В ответ на мое донесение барон Вревский, одобряя все мои распоряжения и предположения, предписывал не упустить первой возможности для перехода через хребет в Имеретию, чтобы, не полагаясь на рассказы туземцев, лично убедиться в возможности переноски части провианта и вообще в состоянии как этого пути, так и дальше до Они; для опыта же, если окажется возможным, взять с собой хотя небольшое число муки на людях.

Как только погода разгулялась – безоблачное небо, полная луна и сильный мороз предвещали продолжительное затишье, я решился приступить к исполнению этой второй части поручения и перейти через хребет. Триста осетин согласились взять на себя по мешку муки (три с половиной пуда) для доставки до первой деревни на южном склоне хребта. Тронулись мы из села Калаки часов в восемь утра и пустились в сплошное пространство ослепительного белого снега, покрывавшего кругом громады гор, принявших под этим саваном однообразный, мертвенный вид: ни лесов, ни обрывов, ни причудливых очертаний, ни просвечивающих сребристых водопадов – все исчезло под одной белой оболочкой! Ни движения, ни звука, никакого признака жизни, одна какая-то величественная, торжественная тишина кругом…

Второй раз приходилось мне делать попытку зимнего перехода через Главный хребет без дороги, по целинному снегу. Первый раз это было в ноябре 1847 года в Хевсурии, что рассказано уже в первой части. Но в этот раз дело вышло удачнее: снег был тверже, и нам почти нигде не приходилось проваливаться по пояс, а ведь это и составляет главную трудность движения.
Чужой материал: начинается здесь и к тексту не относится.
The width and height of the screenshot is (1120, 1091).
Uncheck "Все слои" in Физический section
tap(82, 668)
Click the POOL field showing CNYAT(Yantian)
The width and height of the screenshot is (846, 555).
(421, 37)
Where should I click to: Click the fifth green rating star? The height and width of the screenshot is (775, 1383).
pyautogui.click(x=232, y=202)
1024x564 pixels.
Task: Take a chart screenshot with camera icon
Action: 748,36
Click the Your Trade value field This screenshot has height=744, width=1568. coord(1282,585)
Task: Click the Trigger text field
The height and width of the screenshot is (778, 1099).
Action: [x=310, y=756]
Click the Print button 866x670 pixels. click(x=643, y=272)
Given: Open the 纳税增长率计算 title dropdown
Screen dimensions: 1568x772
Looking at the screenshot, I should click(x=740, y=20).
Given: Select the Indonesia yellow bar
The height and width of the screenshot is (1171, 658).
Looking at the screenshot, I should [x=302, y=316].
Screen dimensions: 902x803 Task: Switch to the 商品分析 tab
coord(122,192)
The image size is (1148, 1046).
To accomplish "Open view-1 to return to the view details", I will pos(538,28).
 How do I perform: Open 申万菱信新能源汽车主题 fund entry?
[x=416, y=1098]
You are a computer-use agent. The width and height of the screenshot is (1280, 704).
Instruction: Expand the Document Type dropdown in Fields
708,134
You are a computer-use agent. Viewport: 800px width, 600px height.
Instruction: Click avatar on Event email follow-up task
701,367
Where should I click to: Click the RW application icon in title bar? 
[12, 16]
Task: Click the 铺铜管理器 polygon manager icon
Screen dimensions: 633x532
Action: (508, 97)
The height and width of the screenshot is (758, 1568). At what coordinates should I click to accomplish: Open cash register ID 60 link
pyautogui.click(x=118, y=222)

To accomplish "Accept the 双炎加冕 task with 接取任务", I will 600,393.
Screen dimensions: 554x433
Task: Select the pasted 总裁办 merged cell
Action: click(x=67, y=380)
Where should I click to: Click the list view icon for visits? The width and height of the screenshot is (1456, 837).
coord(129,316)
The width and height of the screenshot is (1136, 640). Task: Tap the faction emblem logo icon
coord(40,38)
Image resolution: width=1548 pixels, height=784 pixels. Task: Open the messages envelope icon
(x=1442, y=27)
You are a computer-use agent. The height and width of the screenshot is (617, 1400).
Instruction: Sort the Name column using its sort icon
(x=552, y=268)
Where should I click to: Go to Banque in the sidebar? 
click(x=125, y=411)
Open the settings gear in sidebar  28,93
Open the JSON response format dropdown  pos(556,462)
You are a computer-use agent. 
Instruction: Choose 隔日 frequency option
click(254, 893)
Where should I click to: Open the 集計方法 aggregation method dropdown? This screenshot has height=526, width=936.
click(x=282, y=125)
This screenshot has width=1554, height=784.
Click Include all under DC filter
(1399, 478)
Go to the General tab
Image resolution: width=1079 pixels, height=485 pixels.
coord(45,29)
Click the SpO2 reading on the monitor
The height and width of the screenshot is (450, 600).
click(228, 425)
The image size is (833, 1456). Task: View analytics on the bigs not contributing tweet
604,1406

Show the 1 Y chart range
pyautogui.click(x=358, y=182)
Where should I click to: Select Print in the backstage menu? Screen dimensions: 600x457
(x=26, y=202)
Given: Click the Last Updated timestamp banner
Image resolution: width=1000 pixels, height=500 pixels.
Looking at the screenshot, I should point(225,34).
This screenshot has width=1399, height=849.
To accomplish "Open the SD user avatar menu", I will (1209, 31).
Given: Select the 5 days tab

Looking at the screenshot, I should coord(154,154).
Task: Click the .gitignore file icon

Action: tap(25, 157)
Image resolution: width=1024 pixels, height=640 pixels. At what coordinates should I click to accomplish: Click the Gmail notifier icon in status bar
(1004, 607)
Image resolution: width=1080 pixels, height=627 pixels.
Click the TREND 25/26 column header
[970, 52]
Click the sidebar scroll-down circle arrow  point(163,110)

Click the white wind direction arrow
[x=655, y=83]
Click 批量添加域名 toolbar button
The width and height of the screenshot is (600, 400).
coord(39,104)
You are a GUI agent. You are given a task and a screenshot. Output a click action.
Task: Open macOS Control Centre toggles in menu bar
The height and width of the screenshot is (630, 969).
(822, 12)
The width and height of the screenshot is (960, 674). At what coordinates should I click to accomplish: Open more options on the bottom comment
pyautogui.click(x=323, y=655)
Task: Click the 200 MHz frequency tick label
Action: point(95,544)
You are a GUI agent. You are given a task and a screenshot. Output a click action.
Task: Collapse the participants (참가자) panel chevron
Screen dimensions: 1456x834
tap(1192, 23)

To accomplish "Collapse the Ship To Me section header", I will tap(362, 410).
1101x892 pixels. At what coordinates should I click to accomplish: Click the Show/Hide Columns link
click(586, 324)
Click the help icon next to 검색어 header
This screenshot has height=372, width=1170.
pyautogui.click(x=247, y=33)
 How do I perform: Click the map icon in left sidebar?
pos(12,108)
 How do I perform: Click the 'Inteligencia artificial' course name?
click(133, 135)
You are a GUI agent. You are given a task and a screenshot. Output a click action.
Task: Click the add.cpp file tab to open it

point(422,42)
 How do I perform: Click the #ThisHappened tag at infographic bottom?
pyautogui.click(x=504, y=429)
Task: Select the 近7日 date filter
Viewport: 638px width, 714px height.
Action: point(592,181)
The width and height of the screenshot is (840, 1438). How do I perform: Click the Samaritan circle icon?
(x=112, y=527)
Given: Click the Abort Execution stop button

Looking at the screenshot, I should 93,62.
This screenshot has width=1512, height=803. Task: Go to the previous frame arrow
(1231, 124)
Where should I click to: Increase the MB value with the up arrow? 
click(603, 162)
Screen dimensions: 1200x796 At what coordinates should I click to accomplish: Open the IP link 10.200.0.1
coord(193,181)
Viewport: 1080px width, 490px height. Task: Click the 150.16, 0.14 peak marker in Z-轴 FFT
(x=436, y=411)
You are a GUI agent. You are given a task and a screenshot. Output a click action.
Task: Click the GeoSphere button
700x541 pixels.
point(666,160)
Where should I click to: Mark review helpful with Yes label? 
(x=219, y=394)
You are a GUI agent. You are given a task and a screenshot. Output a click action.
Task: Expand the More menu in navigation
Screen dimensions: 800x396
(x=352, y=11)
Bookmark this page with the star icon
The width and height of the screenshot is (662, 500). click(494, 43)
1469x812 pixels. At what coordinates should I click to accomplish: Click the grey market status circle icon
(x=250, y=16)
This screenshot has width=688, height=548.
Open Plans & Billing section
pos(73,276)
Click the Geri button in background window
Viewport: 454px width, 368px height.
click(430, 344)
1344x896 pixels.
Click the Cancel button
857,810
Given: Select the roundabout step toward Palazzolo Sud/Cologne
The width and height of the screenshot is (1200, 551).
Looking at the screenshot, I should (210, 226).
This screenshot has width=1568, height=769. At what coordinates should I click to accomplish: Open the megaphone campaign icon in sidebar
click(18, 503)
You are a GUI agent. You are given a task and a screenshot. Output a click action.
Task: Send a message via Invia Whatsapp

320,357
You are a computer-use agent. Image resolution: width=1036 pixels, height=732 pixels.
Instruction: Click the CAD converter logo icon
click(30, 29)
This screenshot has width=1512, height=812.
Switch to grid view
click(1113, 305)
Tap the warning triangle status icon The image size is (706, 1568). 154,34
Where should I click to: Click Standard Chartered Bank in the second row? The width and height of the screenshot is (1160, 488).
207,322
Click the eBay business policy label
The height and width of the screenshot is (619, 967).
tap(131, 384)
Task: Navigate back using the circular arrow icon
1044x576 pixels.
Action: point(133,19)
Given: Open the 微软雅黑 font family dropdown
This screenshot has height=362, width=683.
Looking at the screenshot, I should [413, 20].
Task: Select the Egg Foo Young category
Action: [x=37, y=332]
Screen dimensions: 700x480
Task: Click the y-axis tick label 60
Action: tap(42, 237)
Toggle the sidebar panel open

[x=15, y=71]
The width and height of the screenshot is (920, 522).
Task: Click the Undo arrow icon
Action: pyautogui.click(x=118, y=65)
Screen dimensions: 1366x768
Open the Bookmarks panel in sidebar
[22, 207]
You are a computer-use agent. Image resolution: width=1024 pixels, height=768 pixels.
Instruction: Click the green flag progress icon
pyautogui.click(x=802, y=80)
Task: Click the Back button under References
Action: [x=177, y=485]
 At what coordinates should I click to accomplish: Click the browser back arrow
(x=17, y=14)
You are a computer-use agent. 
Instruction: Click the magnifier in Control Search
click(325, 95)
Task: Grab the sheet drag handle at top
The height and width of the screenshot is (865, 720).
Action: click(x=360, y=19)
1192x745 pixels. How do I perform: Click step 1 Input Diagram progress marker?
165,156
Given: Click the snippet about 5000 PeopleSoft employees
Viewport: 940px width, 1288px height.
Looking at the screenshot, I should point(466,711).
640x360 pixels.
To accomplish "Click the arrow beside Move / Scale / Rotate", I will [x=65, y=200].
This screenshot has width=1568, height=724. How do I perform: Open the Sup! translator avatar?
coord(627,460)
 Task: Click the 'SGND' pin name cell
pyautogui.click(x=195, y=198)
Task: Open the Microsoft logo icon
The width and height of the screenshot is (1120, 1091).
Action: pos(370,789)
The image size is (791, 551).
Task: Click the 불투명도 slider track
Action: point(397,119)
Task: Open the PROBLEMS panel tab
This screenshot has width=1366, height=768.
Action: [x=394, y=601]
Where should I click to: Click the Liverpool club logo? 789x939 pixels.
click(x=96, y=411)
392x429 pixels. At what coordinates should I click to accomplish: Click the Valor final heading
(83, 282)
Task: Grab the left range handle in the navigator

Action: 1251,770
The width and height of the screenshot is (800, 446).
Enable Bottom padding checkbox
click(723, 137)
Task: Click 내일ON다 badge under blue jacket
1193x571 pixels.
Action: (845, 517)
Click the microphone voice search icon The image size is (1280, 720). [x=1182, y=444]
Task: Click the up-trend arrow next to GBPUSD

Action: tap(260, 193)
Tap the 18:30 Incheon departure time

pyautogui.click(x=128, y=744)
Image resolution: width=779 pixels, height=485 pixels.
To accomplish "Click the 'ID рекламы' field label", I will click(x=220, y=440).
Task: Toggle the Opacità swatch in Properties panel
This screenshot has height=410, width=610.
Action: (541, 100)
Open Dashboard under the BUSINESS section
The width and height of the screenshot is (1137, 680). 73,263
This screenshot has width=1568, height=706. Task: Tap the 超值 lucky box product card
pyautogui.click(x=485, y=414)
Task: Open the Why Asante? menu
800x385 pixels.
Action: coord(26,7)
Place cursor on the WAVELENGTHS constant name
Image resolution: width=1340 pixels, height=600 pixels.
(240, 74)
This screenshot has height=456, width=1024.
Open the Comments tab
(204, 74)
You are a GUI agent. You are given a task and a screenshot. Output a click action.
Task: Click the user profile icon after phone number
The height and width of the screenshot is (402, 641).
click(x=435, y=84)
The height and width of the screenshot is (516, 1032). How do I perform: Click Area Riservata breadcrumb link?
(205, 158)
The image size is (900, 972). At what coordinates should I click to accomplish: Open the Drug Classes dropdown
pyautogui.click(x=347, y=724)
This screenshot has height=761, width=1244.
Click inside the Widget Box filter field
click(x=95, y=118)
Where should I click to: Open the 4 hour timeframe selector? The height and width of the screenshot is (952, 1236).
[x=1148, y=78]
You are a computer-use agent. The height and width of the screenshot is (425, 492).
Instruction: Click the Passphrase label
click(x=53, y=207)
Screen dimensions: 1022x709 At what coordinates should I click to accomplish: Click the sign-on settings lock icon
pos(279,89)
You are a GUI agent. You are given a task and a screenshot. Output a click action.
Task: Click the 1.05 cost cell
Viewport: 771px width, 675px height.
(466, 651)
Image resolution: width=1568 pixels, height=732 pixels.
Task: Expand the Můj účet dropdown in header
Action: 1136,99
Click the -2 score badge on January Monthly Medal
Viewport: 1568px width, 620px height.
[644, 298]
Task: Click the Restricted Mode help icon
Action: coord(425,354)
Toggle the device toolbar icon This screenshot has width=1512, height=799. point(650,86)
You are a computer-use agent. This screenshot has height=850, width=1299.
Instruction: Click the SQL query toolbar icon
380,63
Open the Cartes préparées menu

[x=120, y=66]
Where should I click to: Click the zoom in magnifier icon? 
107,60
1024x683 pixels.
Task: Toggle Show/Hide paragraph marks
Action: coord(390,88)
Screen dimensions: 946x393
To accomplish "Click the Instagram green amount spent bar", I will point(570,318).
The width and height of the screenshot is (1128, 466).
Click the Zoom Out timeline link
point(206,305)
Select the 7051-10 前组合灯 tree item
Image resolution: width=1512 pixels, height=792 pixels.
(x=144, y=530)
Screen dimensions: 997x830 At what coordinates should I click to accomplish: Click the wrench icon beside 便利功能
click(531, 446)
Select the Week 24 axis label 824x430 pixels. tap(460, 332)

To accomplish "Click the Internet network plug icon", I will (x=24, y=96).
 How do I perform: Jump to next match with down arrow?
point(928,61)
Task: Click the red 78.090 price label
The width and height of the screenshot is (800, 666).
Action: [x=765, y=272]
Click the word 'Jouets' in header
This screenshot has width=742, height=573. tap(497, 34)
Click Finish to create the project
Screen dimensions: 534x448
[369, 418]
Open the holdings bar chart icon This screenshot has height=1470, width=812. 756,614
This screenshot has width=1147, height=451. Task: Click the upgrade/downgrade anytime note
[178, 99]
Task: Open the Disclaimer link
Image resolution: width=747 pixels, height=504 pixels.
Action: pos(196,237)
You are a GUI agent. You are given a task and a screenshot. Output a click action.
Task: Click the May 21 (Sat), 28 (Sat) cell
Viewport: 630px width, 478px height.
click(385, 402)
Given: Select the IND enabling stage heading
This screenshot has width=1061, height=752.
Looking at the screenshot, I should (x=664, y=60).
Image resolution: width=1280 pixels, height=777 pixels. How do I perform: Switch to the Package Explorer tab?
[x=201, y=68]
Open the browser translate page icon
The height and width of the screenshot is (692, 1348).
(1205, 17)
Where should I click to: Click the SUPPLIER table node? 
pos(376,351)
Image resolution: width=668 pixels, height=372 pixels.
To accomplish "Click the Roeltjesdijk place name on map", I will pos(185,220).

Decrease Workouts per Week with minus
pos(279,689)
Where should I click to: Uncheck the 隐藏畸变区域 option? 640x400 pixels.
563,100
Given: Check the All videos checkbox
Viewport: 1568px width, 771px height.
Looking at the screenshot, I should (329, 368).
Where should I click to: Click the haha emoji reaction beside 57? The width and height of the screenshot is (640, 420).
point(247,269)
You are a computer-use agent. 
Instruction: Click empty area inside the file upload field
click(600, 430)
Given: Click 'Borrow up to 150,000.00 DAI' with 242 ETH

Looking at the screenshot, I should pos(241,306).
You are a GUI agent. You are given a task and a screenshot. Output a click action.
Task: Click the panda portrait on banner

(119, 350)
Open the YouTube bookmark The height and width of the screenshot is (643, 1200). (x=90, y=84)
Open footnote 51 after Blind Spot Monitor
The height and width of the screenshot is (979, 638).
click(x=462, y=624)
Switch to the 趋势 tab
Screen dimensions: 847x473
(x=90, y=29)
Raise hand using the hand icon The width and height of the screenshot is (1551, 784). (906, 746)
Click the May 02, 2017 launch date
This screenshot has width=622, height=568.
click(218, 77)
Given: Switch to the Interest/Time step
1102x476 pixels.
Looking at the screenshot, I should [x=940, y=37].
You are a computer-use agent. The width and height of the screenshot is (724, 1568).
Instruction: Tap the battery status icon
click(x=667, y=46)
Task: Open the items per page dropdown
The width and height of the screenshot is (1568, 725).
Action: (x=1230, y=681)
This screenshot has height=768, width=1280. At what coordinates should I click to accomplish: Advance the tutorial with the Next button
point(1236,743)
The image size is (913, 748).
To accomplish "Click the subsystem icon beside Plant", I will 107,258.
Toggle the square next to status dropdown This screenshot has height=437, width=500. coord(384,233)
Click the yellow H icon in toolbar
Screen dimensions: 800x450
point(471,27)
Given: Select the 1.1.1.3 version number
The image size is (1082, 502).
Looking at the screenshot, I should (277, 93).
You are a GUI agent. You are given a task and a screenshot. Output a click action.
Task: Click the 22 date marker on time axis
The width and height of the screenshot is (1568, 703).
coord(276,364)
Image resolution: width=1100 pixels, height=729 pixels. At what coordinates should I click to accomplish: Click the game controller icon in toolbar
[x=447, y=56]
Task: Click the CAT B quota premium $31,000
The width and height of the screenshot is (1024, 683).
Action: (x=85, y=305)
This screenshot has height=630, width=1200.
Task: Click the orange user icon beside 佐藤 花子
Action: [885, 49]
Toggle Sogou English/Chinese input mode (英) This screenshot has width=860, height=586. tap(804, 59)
Впереди на всякий случай шли человек тридцать рабочих с лопатами, за ними я с несколькими местными старшинами, далее тянулся черной ленточкой длинный ряд осетин с мешками на спинах. Щеки у всех нас были намазаны растертым порохом (испытанное хорошее средство против режущей глаза белизны снега); пройдешь с полверсты – пот градом катится, все влажно, но захватывает дыхание, ноги дрожат, приходится останавливаться и присесть на снег; через минуту весь остынешь, чувствуешь, как влажное белье на теле прохватывается морозом, и торопишься опять в путь, глотая по временам из бутылки красного вина. Шаг за шагом, выше и выше, мы к солнечному закату очутились уже почти на самом перевале.

Что это был за вид, когда красное солнце, опускаясь на наших глазах прямо перед нами за вершину перевала, осветило лучами весь этот снежный океан! Что за разнообразие красок отражалось в искрившемся снегу, какие лилово-фиолетовые, пурпурно-зеленоватые тени громаднейших размеров ложились по склонам гор! Какие переходы на всем фоне этой картины совершались, когда исчез последний солнечный луч, когда на одно мгновение все померкло, покрылось какой-то дымкой, и вдруг полная взошедшая луна облила все одним чистым серебристо-матовым светом!.. Что за волшебная декорация, и как она действовала на меня, хотя я ее и не в первый раз видел! До сих пор у меня подобные картины перед глазами, как будто я только накануне ими любовался… Несколько минут наслаждения подобным видом вознаграждали за несколько дней мерзейшей жизни в осетинском хлеву: все забывалось, все исчезало в каком-то возвышенном настроении, вызывавшем другие мечты и помыслы!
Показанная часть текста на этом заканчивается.